-- START Records for this task --
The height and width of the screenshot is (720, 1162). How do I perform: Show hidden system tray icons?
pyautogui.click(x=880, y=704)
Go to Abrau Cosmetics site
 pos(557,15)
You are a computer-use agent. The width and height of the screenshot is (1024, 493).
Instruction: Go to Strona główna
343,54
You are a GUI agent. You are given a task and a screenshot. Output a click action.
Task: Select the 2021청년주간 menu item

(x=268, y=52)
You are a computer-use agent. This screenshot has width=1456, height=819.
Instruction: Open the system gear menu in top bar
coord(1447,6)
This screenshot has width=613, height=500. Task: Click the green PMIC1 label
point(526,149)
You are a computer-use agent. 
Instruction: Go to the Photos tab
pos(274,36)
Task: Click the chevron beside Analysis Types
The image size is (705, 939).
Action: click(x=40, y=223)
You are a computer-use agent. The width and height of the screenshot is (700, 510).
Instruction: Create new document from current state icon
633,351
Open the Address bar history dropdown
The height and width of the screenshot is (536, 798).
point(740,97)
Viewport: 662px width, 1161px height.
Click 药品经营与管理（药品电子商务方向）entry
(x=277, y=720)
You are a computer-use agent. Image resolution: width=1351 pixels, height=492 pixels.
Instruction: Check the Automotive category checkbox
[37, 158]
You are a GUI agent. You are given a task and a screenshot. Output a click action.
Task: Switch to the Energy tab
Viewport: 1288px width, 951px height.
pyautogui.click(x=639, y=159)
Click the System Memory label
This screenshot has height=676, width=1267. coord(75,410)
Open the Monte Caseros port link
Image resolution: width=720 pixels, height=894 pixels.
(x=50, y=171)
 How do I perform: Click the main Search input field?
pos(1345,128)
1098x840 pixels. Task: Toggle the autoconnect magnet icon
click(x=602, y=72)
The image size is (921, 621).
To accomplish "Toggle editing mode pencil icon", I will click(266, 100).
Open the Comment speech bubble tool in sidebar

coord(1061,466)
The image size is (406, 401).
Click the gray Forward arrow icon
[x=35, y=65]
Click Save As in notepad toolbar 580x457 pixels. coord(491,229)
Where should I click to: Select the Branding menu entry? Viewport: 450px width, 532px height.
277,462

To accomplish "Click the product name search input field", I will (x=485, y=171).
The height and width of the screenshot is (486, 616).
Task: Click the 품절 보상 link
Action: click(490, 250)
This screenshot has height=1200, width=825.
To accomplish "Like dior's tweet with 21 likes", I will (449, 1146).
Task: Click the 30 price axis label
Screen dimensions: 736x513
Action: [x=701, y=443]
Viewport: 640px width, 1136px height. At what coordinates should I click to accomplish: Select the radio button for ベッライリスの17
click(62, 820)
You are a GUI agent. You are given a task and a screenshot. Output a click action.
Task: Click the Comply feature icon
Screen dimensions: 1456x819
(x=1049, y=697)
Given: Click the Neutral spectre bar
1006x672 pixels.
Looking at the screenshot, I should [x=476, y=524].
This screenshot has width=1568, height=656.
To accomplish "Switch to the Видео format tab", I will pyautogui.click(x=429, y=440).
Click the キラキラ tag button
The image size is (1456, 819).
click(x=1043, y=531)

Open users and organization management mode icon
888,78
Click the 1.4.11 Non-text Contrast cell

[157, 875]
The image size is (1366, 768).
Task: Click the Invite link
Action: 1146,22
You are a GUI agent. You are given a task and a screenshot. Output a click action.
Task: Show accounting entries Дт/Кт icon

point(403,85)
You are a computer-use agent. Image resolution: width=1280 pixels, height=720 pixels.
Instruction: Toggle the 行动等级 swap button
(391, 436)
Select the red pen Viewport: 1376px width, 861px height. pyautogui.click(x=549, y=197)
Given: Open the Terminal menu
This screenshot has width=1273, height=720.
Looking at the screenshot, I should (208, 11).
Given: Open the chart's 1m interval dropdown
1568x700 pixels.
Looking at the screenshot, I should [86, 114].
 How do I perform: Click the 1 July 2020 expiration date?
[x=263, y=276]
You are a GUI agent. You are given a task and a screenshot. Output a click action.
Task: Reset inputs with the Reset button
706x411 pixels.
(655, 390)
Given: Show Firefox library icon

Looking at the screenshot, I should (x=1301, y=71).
-- END Records for this task --
• _Task brief_:
Reproduce verbatim every line in the records from the one containing "How do I perform: Click the 1" through the end of the records, including both of those lines.

• _Task answer_:
 How do I perform: Click the 1 July 2020 expiration date?
[x=263, y=276]
You are a GUI agent. You are given a task and a screenshot. Output a click action.
Task: Reset inputs with the Reset button
706x411 pixels.
(655, 390)
Given: Show Firefox library icon

Looking at the screenshot, I should (x=1301, y=71).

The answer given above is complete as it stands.